Write out every line of the records below verbatim, omitting the pictures.

>> BEGIN SUPPLIED RECORDS

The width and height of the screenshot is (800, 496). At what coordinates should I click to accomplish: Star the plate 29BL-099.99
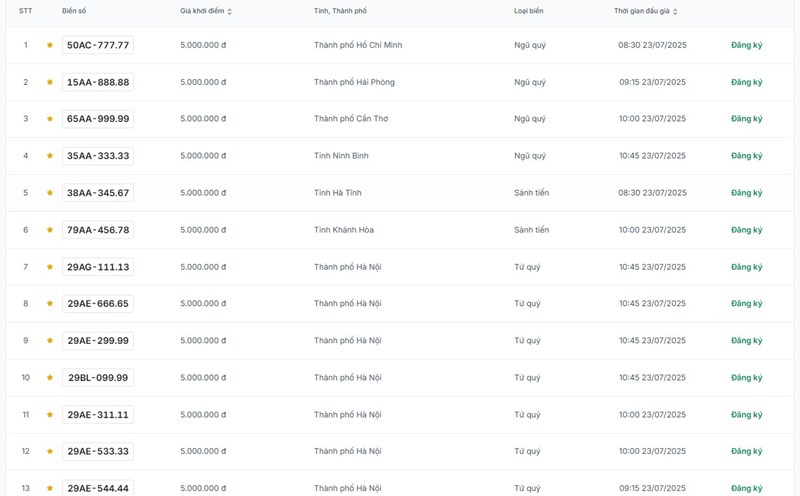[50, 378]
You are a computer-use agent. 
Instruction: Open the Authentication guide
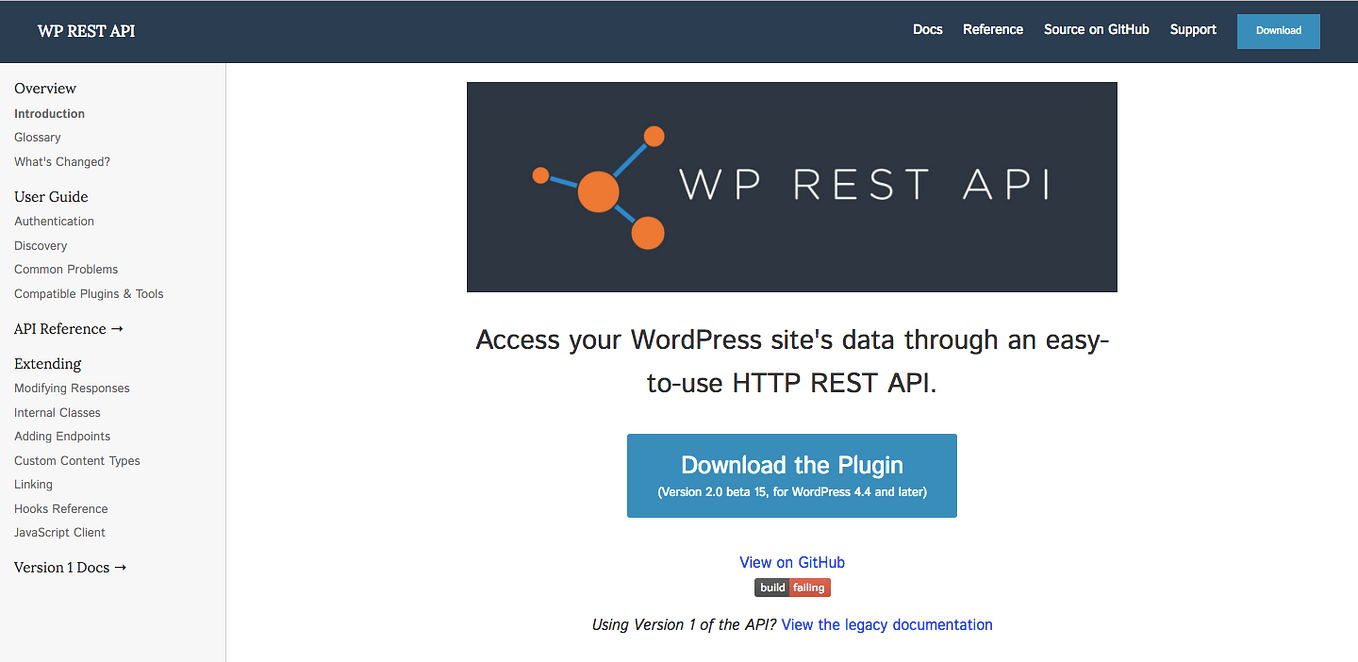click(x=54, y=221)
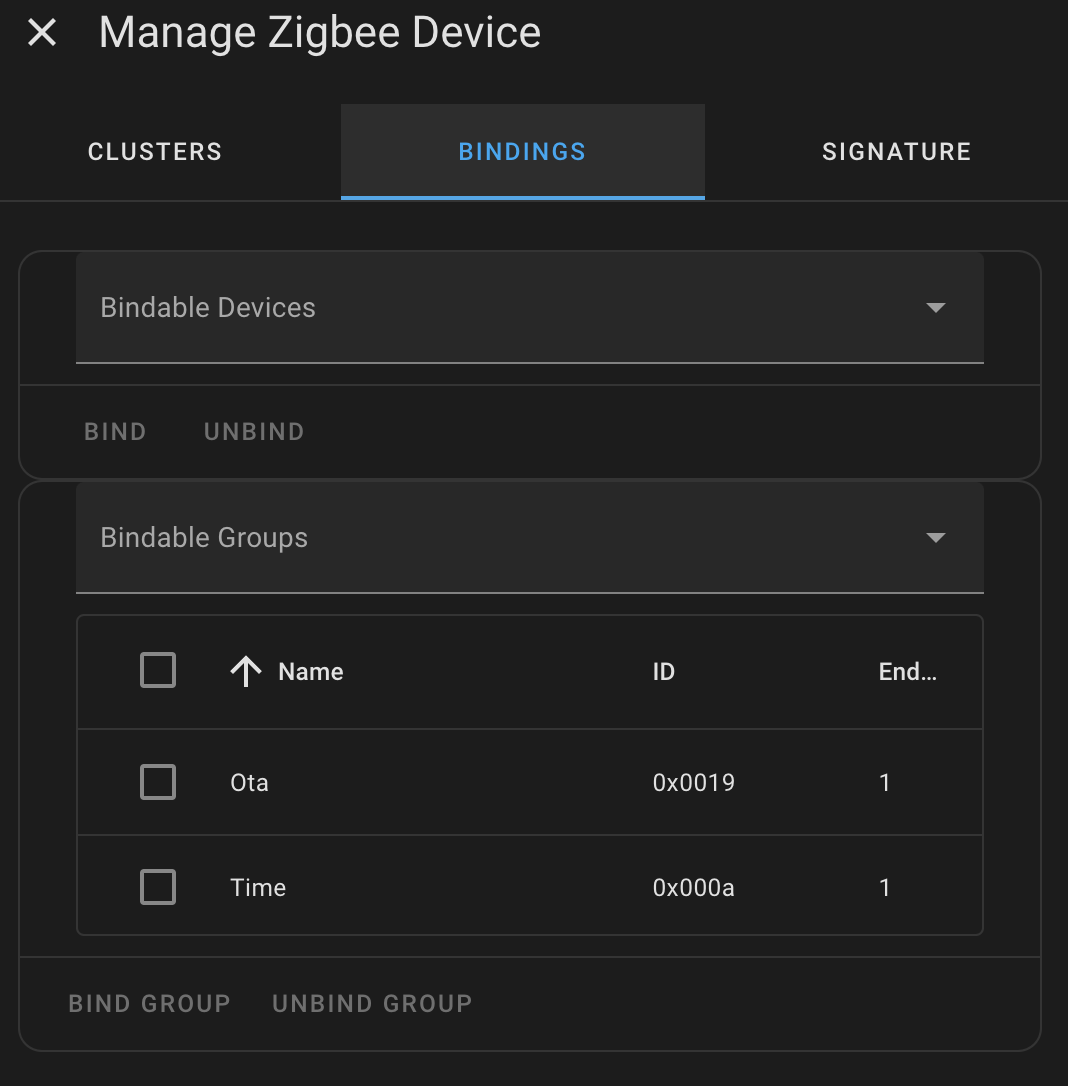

>> END SUPPLIED RECORDS

→ PROBLEM SOLUTION:
The width and height of the screenshot is (800, 496). At what coordinates should I click to accomplish: Star the plate 29BL-099.99
[50, 378]
You are a computer-use agent. 
Instruction: Open the Authentication guide
click(x=54, y=221)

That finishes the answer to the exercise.